* [Reading passage]:

That test is for doubles. The author of the test told me that the
equivalent version for float also passed, but I have just verified that
he made a mistake. In summary: that test passes for double and fails for
float... 

The quote from the spec shared by Curro says:

"Any denormalized value input into a shader or potentially generated by
 any operation in a shader can be flushed to 0"

It says _can_ instead of _must_, so I share Curro's point of view that
this is in fact undefined behavior by the spec and f2b of a denorm could
return true or false and both are valid implementations. I wonder if
nvidia's case of flushing floats but not doubles is also acceptable
though, sounds like a bug to me.

In any case, based on this I think we can drop the patches.

Iago
Am 26.02.2016 um 11:25 schrieb Iago Toral:
> 
> On Thu, 2016-02-25 at 18:20 -0500, Ilia Mirkin wrote:
>> On Thu, Feb 25, 2016 at 6:16 PM, Francisco Jerez <currojerez@riseup.net> wrote:
>>> Ian Romanick <idr@freedesktop.org> writes:
>>>
>>>> On 02/25/2016 12:13 PM, Francisco Jerez wrote:
>>>>> Ian Romanick <idr@freedesktop.org> writes:
>>>>>
>>>>>> On 02/25/2016 08:46 AM, Roland Scheidegger wrote:
>>>>>>> Am 25.02.2016 um 11:15 schrieb Iago Toral Quiroga:
>>>>>>>> From the OpenGL 4.2 spec:
>>>>>>>>
>>>>>>>> "When a constructor is used to convert any integer or floating-point type to a
>>>>>>>>  bool, 0 and 0.0 are converted to false, and non-zero values are converted to
>>>>>>>>  true."

* [Listed entries]:
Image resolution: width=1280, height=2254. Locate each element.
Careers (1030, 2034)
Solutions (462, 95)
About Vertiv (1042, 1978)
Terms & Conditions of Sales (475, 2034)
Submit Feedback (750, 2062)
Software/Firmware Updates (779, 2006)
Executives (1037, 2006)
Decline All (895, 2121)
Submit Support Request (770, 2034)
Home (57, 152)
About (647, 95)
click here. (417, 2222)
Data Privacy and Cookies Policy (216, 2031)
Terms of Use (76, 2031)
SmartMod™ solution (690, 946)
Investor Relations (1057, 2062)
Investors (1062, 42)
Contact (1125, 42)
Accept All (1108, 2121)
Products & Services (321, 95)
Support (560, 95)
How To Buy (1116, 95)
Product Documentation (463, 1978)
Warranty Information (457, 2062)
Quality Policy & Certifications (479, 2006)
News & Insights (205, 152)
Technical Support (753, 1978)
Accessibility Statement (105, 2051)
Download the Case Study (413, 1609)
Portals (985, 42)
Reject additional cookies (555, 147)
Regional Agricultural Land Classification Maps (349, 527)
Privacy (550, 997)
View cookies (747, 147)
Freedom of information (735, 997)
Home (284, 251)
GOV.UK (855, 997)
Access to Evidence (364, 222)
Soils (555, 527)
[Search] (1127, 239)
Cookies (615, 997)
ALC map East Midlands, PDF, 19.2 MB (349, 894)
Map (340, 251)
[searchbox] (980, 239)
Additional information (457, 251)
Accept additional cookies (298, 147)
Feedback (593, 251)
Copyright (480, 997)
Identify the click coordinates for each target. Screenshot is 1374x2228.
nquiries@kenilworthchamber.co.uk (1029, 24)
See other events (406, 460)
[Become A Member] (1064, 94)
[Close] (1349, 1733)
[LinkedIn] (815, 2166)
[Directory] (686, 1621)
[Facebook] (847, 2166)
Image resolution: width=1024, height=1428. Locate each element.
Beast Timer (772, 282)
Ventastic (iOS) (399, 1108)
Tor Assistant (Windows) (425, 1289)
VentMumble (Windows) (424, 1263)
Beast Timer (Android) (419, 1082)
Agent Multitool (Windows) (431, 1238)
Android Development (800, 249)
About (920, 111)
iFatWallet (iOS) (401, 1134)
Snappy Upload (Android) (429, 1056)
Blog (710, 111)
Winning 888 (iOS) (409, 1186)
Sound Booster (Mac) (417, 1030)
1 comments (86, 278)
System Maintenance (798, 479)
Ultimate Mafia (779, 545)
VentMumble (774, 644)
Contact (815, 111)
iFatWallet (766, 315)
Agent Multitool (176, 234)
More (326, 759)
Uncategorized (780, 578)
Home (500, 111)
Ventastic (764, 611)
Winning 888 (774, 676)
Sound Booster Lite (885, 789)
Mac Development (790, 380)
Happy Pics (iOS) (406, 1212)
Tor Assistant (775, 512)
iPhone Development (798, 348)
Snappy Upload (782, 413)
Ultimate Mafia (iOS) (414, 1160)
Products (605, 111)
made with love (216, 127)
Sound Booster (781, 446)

* [To be done]: In the denorm discussion, condense the paragraph that begins "It says _can_ instead of _must_" into a short bulleted list that keeps its main points.

* [Answer below]:
- The spec says denormalized values "can" be flushed to 0, not that they "must" be.
- The writer agrees with Curro that this makes the behavior undefined by the spec.
- So f2b of a denorm may return either true or false, and both are valid implementations.
- nvidia flushes floats but not doubles. The writer questions whether that is acceptable and suspects a bug.